Entries on target coordinates:
** Begin **
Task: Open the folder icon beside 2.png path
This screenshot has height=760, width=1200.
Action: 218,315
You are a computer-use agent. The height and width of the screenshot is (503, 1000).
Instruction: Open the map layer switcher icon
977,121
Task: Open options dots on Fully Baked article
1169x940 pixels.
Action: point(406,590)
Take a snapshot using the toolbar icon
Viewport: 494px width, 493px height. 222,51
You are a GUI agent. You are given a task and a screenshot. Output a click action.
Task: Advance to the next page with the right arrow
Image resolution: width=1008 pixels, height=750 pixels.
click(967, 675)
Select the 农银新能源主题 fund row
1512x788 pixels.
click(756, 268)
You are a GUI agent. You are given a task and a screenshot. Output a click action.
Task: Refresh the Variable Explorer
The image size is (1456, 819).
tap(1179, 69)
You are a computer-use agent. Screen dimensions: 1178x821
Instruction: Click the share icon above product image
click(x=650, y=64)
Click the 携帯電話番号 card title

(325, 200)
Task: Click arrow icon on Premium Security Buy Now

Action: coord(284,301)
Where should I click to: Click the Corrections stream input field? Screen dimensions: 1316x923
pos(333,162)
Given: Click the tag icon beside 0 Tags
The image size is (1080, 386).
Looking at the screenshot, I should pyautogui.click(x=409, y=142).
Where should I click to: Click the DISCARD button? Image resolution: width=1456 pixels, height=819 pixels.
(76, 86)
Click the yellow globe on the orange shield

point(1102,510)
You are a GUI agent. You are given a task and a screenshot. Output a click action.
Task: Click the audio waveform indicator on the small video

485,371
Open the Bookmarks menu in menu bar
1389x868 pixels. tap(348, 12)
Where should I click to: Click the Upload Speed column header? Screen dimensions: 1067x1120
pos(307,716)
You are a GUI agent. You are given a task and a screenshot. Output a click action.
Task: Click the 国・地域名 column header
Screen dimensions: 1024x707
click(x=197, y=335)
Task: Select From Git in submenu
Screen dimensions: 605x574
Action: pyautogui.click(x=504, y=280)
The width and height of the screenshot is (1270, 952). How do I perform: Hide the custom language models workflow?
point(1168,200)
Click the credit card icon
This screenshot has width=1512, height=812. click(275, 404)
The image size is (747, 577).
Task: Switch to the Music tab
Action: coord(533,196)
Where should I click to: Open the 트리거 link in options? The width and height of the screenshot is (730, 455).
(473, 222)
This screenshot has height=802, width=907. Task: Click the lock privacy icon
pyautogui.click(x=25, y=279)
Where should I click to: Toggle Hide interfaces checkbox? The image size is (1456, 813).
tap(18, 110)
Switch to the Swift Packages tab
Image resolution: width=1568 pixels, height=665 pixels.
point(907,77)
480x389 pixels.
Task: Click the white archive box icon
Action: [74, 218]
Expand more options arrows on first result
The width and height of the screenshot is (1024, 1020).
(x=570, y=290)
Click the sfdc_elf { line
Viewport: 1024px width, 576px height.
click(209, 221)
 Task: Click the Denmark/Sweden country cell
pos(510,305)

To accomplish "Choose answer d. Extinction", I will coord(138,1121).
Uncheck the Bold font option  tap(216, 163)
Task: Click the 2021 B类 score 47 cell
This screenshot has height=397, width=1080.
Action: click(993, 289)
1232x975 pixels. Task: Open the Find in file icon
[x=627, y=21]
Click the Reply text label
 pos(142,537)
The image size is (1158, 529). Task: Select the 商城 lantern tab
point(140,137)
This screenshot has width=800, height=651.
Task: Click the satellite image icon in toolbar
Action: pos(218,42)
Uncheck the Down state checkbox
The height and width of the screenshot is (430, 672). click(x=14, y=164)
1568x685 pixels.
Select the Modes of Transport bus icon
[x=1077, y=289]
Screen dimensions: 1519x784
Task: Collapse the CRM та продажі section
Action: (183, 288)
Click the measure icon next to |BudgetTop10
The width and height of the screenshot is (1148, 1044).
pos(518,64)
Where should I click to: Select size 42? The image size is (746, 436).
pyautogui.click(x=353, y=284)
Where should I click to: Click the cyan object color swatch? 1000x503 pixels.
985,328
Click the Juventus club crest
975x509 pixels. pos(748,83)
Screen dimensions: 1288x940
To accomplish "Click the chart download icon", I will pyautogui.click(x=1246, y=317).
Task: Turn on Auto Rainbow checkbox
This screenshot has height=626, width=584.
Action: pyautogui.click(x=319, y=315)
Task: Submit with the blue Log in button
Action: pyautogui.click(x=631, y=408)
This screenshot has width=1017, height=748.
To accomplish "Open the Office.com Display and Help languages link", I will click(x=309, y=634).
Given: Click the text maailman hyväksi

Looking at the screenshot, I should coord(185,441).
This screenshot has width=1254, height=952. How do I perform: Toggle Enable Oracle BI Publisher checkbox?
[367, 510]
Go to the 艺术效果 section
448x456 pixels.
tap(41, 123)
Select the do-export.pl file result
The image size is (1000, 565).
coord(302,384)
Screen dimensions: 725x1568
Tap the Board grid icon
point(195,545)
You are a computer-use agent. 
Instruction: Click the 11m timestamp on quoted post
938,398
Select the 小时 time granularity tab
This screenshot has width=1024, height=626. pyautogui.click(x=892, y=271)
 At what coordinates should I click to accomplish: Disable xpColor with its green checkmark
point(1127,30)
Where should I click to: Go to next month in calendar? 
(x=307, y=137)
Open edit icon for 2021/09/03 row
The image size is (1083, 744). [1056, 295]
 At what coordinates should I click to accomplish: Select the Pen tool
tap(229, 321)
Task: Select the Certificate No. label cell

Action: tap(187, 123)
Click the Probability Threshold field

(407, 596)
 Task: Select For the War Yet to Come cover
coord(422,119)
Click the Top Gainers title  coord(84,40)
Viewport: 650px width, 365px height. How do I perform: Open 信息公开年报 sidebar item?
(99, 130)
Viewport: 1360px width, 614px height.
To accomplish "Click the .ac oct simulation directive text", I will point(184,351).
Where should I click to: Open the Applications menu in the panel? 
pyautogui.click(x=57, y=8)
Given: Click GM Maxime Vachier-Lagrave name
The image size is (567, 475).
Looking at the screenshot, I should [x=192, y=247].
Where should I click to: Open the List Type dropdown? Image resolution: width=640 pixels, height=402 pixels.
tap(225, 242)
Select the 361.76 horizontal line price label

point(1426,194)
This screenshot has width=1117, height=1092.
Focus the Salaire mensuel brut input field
** End **
*TASK DETAILS:* Rewrite the data from the line with "At what coordinates should I click to accomplish: Disable" to the line with "Click the Top", changing "Select" to "Choose" and keeping everything else the same.

*EXERCISE ANSWER:*
 At what coordinates should I click to accomplish: Disable xpColor with its green checkmark
point(1127,30)
Where should I click to: Go to next month in calendar? 
(x=307, y=137)
Open edit icon for 2021/09/03 row
The image size is (1083, 744). [1056, 295]
 At what coordinates should I click to accomplish: Choose the Pen tool
tap(229, 321)
Task: Choose the Certificate No. label cell

Action: tap(187, 123)
Click the Probability Threshold field

(407, 596)
 Task: Choose For the War Yet to Come cover
coord(422,119)
Click the Top Gainers title  coord(84,40)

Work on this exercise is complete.